Participants recommended to have a certification program requiring a minimal number of educational hours on addiction and methadone, and to have final support available for supporting such education:

Pharmacy participant # 1: “Perhaps some sort of certification program or minimal number of educational hours manually like CE credits per year to participate.”

OTP participant # 6: “Financial support will probably need to help with the training, help with the staff and help with the overall; maybe remodeling of the pharmacy area to accommodate this.”

Pharmacy staff attitudes towards methadone (stigma)

Stigma towards methadone/addiction among pharmacy staff was considered an important barrier. Participants recommended additional education on PADMOUD for pharmacy staff, including benefits of PADMOUD as well as stigmas issues around methadone.

OTP participant # 3: “There’s a stigma around methadone and the kind of people that are in methadone treatment. It is very important for us to take the stigma off methadone. Being able to transition to pharmacy based, will hopefully alleviate some of that stigma that’s associated with it in the community.”

OTP participant # 8: “As long as people were properly educated on it and the benefits and it is helpful in the difference between methadone and Subutex and the other options out there. I think that would that would make a huge difference.”

Specifically, pharmacists/pharmacy staff were expected to show nonbiased attitudes towards patients:

Pharmacy participant # 6:So just treating patients like normal people, not judging people, not treating them with judgment on their previous actions.”

OTP participant # 2: “Just continuing with good attitudes and letting them know if they have any questions or they feel uncomfortable because some clients may feel not comfortable and just keep things in because they don’t feel like they are being accepted at the pharmacy.”

Pharmacy staffing

Additional staffing was considered needed to have designated pharmacy staff for PADMOUD.

Pharmacy participant # 1: “The barriers would definitely be pharmacy staffing. Having one or two key individuals that are responsible for working with those that subset of patients.

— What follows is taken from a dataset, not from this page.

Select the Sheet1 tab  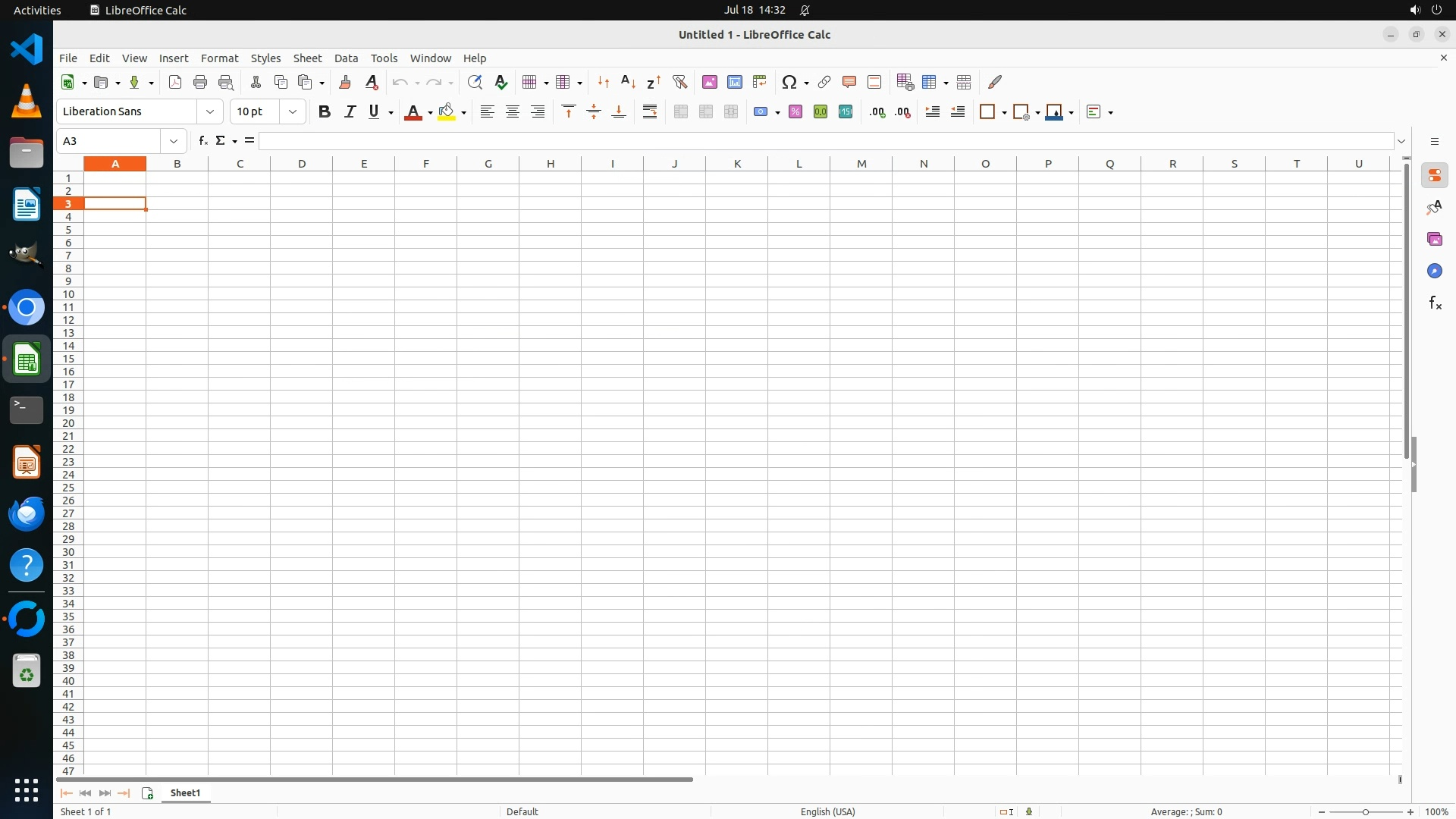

Having at least two people that are kind of a primary point to work with a group.”

Technology/workflow

Updating pharmacy’s computer system and allowing pharmacy staff access to electronic medical records of patients were considered important for facilitating communication and operations of PADMOUD (e.g., monitoring patients’ compliance with drug screens).

OTP participant # 6: “Update the computer technology.”

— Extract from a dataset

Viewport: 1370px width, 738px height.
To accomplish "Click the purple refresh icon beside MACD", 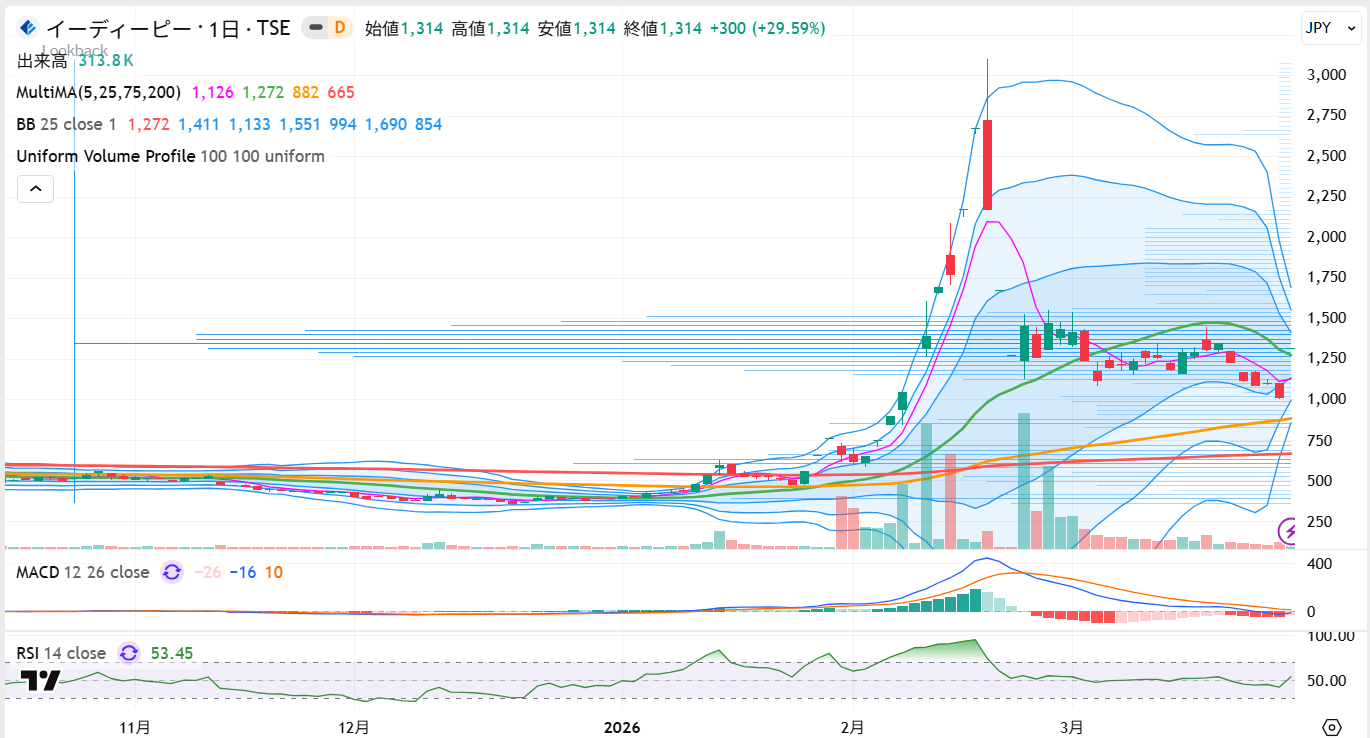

OTP participant # 4: “If the pharmacy had the same electronic medical record that we did, they could just go into Methasoft and they could put in real time the data that we could see in real time about what happened. Real time communication about all of it, which is not insurmountable in today’s technology.”

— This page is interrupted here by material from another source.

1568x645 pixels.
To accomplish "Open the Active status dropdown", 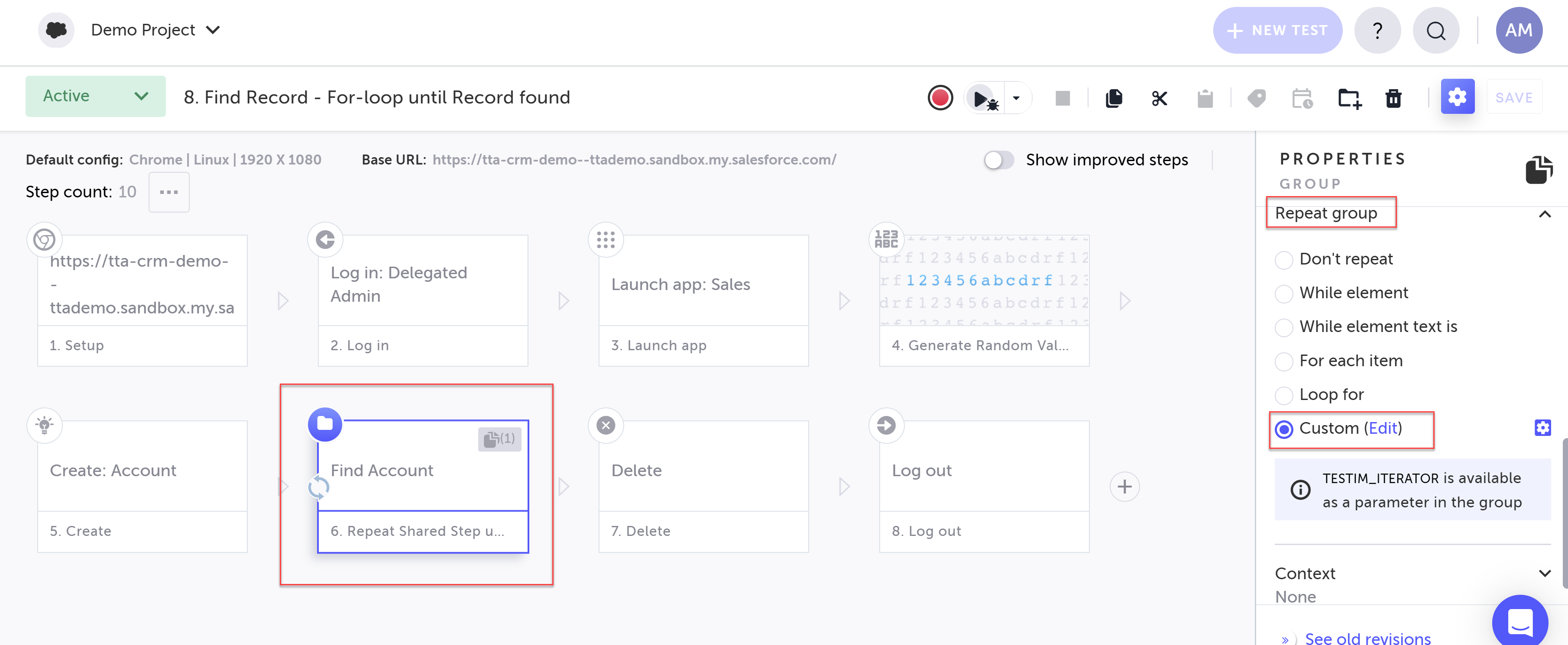I will [x=95, y=96].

In addition, PADMOUD procedures would be incorporated into an existing pharmacy management software (e.g., PioneerRX) to streamline the pharmacy workflow:

Pharmacy participant # 3: “Tools. It would pretty easily be implemented into the pharmacy workflow, at least within PioneerRX as the pharmacy management software.”

Inventory management

Participants also recommended that pharmacies should have the right kind of space and security measures to ensure proper inventory storage and management.

Pharmacy participant # 2: “Definitely the right storage situation to be able to keep the medication separate and secure.”

Reimbursement

Finally, participants recognized that the pharmacy would need to provide PADMOUD to enough patients and receive proper reimbursement (e.g., dispensing fees) in order to have adequate financial support.

Pharmacy participant # 3: “It’s essential that you schedule enough patients and make sure that the reimbursement is at the appropriate level for the dispensing fee so that it makes the full time equivalent of a pharmacist worthwhile for the pharmacy to provide this program.”